As we go back to going out into the world to socialize, it’s going to come with some real amount of risk. And we’re all going to have to deal with the question: How much of that risk am I willing to tolerate?

Practice mindfulness, and cut out unhealthy routines.
Rossi Hassad, epidemiologist and psychology professor at Mercy College, says:
If you ask any mental health expert today, they’ll say disaster equals post-traumatic stress disorder. During the Spanish flu, we didn’t have that classification. But if you go back to anecdotal reports and a few narratives from the 1918-’19 epidemic, the description fits: Spanish flu survivors reported sleep disturbances, depression, mental distraction, dizziness, and difficulty coping at work.

Most people are resilient, and they will weather this very well. If they do have mild symptoms, they will bounce back emotionally. But some people will need some form of psychological support, from self-care to professional care.

Mindfulness, as simple as it sounds, runs very deep. We encourage people to be mindful of how they consume the news. We want them to engage in healthy routines and be mindful of the use of tobacco, alcohol, and other drugs, which can worsen your mental health and physical well-being in the long term. And if people need more support, we want them to know they can contact their state and city health departments, the CDC, and other organizations to get information on accessing professional services.

Fight apprehension by keeping yourself distracted.
George Bonanno, director of the Loss, Trauma, and Emotion Lab at Columbia University Teachers College, says:

This is so unique. And it’s not a traumatic moment. It’s chronically stressful, so we begin to fall apart physically, and the stress response starts to fail to work properly, and then you start getting depressed or anxious.

The natural reactions we have to adverse events are adaptive, but they can become uncoupled from an actual threat and become a general apprehension about the world.

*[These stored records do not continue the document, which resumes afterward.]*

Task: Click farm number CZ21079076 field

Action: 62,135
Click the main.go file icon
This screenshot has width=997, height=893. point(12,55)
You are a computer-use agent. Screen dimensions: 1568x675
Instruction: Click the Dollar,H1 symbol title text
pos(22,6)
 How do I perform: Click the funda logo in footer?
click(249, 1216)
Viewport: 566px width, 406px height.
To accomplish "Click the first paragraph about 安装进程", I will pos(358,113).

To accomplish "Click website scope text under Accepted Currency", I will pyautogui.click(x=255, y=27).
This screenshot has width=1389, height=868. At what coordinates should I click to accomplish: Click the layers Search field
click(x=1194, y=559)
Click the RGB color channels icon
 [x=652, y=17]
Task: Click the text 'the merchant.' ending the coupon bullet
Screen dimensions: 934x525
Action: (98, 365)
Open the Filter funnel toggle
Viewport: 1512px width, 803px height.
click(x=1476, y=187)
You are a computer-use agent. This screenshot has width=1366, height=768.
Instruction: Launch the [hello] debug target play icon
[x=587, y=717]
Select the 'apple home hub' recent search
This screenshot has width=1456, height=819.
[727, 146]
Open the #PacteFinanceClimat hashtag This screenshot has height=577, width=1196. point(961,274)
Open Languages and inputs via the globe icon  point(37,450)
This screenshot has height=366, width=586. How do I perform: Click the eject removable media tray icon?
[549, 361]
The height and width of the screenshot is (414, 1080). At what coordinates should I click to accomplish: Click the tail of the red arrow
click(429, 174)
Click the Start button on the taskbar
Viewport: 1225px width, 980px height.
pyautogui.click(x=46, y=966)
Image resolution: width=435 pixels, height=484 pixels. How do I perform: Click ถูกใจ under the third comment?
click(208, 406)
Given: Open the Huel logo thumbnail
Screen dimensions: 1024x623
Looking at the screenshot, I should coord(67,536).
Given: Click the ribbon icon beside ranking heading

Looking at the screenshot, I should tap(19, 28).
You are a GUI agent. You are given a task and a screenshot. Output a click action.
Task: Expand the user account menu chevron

We’ve been trying to identify what makes people resilient for 30 years. We’ve identified a bunch of stuff: optimism, confidence in your coping strategies, mindfulness, social connection.

But scientifically, all of these things have small effect sizes. Optimism explains maybe 3 or 5 percent of resilience. Even if you add all these things up, you don’t get much of the story. The reason is that they don’t always work, because life is complicated. There are no magic bullets. There are no three things or five things that you can do that will solve the problem. We have to be creative.

We need social contact — people have been Zooming with their friends. Humor is really good. It’s not a panacea, but smiling and laughing works. People should distract themselves; there are plenty of movies to watch right now. But the idea is whatever you do, if it helps you, as long as it doesn’t become prolonged or harmful, that’s great.

Get involved to help stave off feelings of powerlessness.
Susan Clayton, environmental psychologist at the College of Wooster, says:
Our behavior has been changed so dramatically. Right now there’s this real sense of unreality for a lot of people. In the early days, it was like, OK, we’ll shelter in place for two or three weeks and it will all go back to normal.

It quickly became clear that was not the case. Now, when we transition back to a different lifestyle, we have to go slowly or it could be stressful, especially if we reopen the economy before we have a vaccine or a treatment.

The virus is going to force us to take baby steps. But it will be good for our mental health, and also our physical health, to try not to come out of the pandemic all at once. I think there are some things we are doing that are better — that we might want to continue to do — even when worries about the pandemic subsides: having more business meetings virtually, sleeping in, families spending more quality time together.

The need to go slowly does encourage us to be mindful and make more deliberate choices. It’s like, “All right, I’m going to do this one thing differently,” and not return to all our old behaviors immediately. We need to think about how this experience can contribute in a positive way to who you are.